Supervisors, community seek common ground on Confederate monumentBy KAREN FIORETTI,
A standing-room-only crowd attended the Attala County Board of Supervisors meeting Monday morning to make their feelings known about a controversial proposal to relocate the Confederate States of America statue from the county courthouse grounds in downtown Kosciusko.
Jerone Garland presented the proposal and his reasoning (detailed in a related story at http://ow.ly/Q2Su30ezpec) which is governed by state regulations preventing monuments from being destroyed, though relocation is permitted (as detailed at http://ow.ly/ezsL30ezpin).
Several in attendance said they view the statue’s symbolism differently from Garland and don’t see it as having anything to do with race or slavery.
“Slavery was an abomination,” said one woman, “but that statue doesn’t show racism, it was to honor family that fought in the war.”
The statue bears the names of soldiers “whose bodies were never recovered, to represent those who could not have a proper burial,” said another woman in the audience. “They fought because of duty, not because of slavery.”
Garland said after the meeting that even if you interpret the statue’s symbolism that way, there is a better place for it.
“I believe a monument honoring the memory of unburied confederate soldiers should be properly located on hallowed ground, with the local graves of his fallen comrades, not a location to make a political statement,” he said.
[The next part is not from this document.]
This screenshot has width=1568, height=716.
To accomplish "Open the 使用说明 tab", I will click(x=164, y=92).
Garland told those gathered that the perception outsiders have of Mississippi as upholding the symbols of the Confederacy has a negative impact on the local economy.
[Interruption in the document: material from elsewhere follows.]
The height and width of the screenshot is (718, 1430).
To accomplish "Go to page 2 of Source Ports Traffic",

“I love my state. This is my home and I love Kosciusko and I love Attala County. I want to see us prosper and grow,” said Garland, who believes that many businesses avoid locating here because of the perception of racial tension. “That is what the world sees. We know better, but the world doesn’t.”
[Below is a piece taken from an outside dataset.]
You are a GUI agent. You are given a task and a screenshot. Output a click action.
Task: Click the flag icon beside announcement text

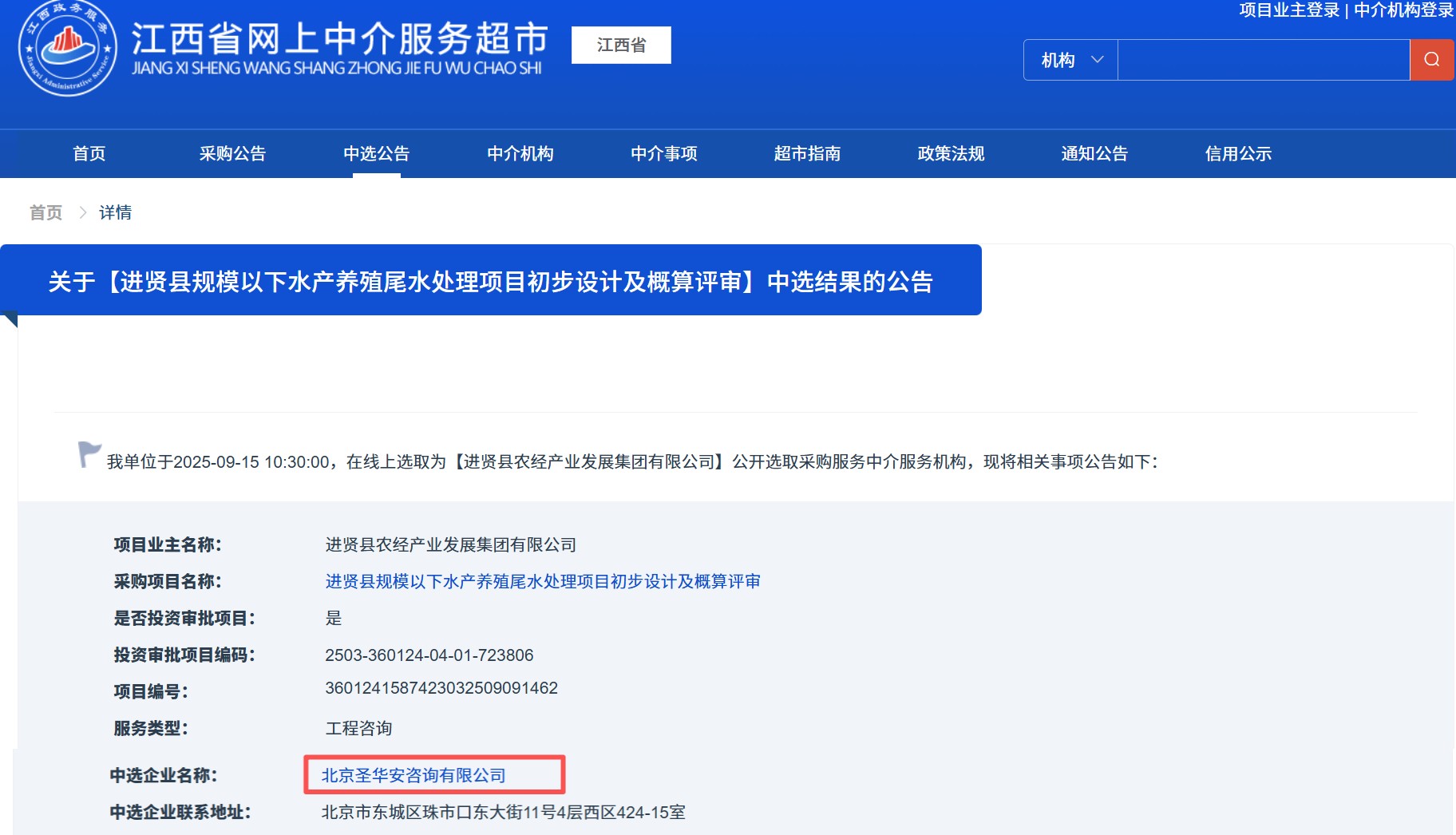[89, 454]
One audience member said he does not believe removal of these symbols will make a difference in the economics of the area.
“They don’t come here because they just want cheap labor,” the man said.
Though emotions were high at times, most expressed desire to work together as a community to find the best solution everyone can accept.
“We elected them and there will be some people displeased (no matter the decision),” said Sonny Branning, “but what is our attitude when all is said and done? Let’s get behind whatever happens.”
Kary Ellington, chairman of the board, closed the hearing saying the board is taking the proposal under advisement, but that alternate solutions would be welcomed.
“He gave us a situation; he gave us a proposal to correct the situation. Until we come up with something that is going to exceed his proposal and solution, we’re just going back and forth,” said Ellington. “That is what we need to work toward. Any of the constituents in this county who can come up with a more reasonable proposal to address the situation, this board would gladly hear it.”
Washington said the board would continue discussing the matter and inform he public when a decision is made.
After the meeting, Garland said he was generally pleased, no matter the eventual decision.
“It was good. We had a conversation and people were able to express how they felt,” he said. “Hopefully, we can come to a decision that everyone can accept that is in the best interest of Attala County.”